* **Task item**: In the data below, count how many lines contain "pixels" and give that number by itself.
Recorded data Block Start
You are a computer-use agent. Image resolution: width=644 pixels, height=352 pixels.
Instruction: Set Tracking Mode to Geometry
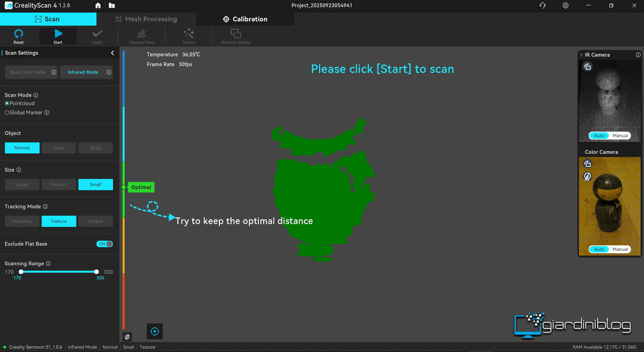(22, 221)
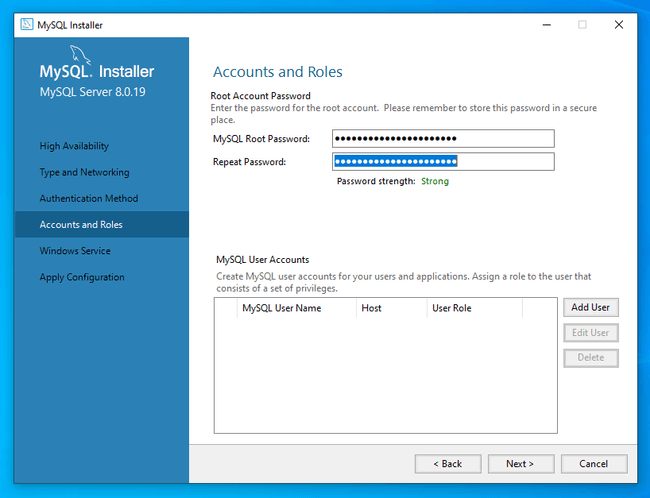Open the Apply Configuration step

(x=82, y=277)
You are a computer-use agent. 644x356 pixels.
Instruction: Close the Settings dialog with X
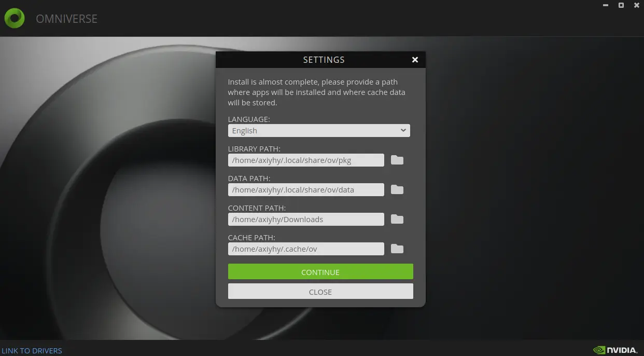(415, 60)
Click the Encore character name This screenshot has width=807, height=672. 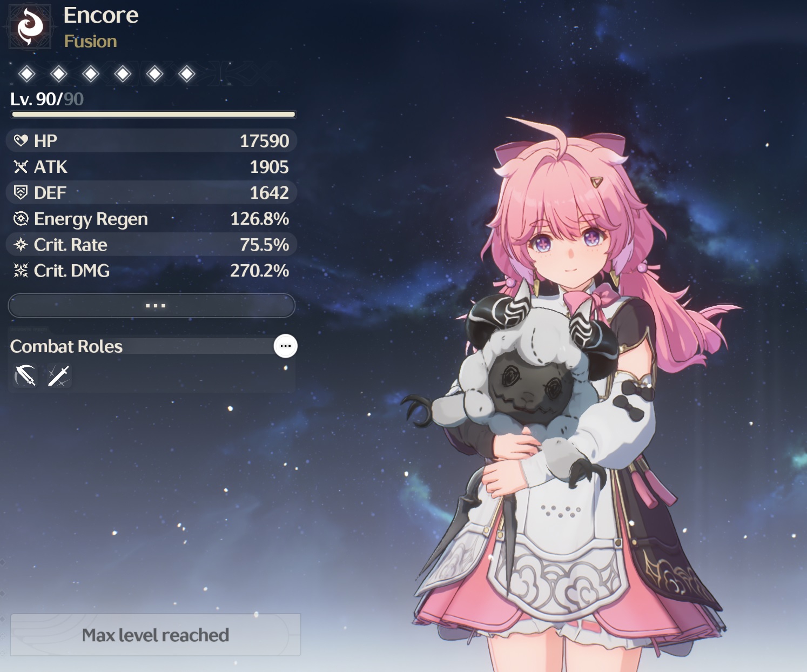(x=101, y=15)
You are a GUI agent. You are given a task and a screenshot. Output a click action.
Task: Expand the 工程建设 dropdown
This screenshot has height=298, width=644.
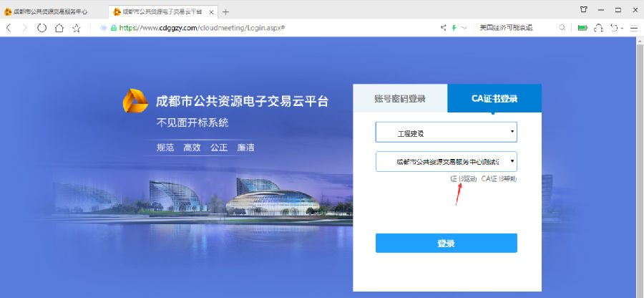(x=446, y=133)
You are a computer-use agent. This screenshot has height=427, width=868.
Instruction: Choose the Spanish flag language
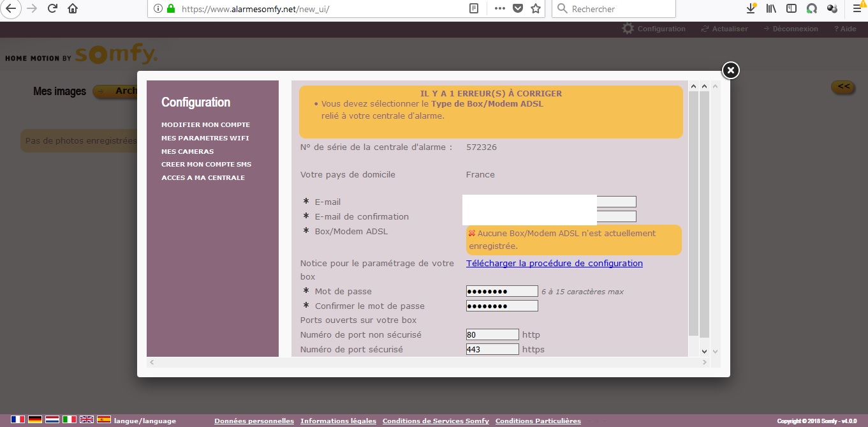click(104, 419)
Recorded data Block End
* **Exercise output**: 2